El Gobierno es consciente de que una economía como la que viene dejará a varios fuera de juego. La inflación siempre disimula inconsistencias: los empresarios se acostumbran a competir no por volumen o por calidad, sino por precios, siempre agregándole un margen a valores que los consumidores no terminan de registrar.
Un ejecutivo que ocupaba en 2002 el máximo puesto de una fabricante de gaseosas suele decir que aquel año, durante la administración de Eduardo Duhalde, no era tan fácil trasladar la devaluación a los productos porque los consumidores tenían perfectamente en la cabeza que el valor de un litro era un peso o un dólar, algo que no pasa cuando la inflación se desboca y se pierde la noción de precios.
Cuando vuelve la estabilidad, en cambio, hay que ser mejor que el competidor para ganar.

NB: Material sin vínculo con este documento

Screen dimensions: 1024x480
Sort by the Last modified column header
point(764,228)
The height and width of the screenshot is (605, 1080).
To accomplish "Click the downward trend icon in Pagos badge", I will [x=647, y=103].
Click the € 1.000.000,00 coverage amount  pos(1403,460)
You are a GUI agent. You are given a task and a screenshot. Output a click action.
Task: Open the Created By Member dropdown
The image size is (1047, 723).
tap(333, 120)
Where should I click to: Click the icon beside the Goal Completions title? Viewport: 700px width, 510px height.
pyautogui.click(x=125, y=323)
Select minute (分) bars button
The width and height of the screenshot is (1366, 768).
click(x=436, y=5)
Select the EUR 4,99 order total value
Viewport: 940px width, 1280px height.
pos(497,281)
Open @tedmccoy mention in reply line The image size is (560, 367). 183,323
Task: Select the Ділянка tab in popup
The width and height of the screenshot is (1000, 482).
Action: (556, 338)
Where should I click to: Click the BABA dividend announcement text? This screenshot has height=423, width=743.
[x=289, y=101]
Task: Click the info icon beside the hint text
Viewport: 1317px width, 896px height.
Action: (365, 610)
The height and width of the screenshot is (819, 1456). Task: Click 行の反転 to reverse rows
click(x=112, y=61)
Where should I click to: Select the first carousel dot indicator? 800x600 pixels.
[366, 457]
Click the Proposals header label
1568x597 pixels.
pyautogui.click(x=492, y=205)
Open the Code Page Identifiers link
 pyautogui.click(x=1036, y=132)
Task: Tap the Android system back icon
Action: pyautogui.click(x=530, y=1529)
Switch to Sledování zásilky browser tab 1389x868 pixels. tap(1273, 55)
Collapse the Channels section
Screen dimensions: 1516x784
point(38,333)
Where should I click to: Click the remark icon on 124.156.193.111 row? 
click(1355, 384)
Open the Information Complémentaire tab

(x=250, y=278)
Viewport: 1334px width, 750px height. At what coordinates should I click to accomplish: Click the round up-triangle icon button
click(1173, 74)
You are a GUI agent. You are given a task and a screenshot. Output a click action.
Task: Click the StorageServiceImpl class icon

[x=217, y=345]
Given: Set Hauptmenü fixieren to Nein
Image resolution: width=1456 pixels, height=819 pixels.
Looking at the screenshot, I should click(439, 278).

Pero eso se hace más arduo si, a las debilidades propias, el empresario debe agregarle una alta carga tributaria. “Sacame al Estado de encima y yo compito con Asia”, dijo hace tiempo a LA NACION un empresario textil.
Habrá que verlo. Pero no es un pensamiento tan lejano al del Gobierno, que tiene pensada una reforma impositiva muy profunda para los próximos meses: la pretensión es bajar a seis o incluso cuatro los 50 impuestos nacionales que tiene la Argentina. Será uno de los ejes de campaña para las legislativas de 2025 y en la Casa Rosada no descartan anunciarla en la apertura de sesiones ordinarias del año próximo. También podría ser antes.
¿Por qué entonces tanta confrontación con la UIA? “Caraduras. Siempre lo mismo. Siempre les falta algo para competir. Pero cara de piedra para vendernos cosas caras y de mala calidad durante décadas y décadas de miseria espantosa, les sobra. Váyanse a cagar”, posteó el diputado José Luis Espert la semana pasada, después de leer el comunicado en que los industriales pedían lo mismo que siempre pensó Milei: bajar impuestos para después abrir la economía.
La discusión será en todo caso de magnitud: qué nivel de apertura, cuánta baja de impuestos. Lo demás parece más bien marketing de confrontación. Milei incorporó ese método que parece calcado de Kirchner. Y que, hay que decirlo, suele ser eficaz: lo más probable es que, si alguna vez se digna a aceptar una invitación de la UIA, lo reciban con aplausos.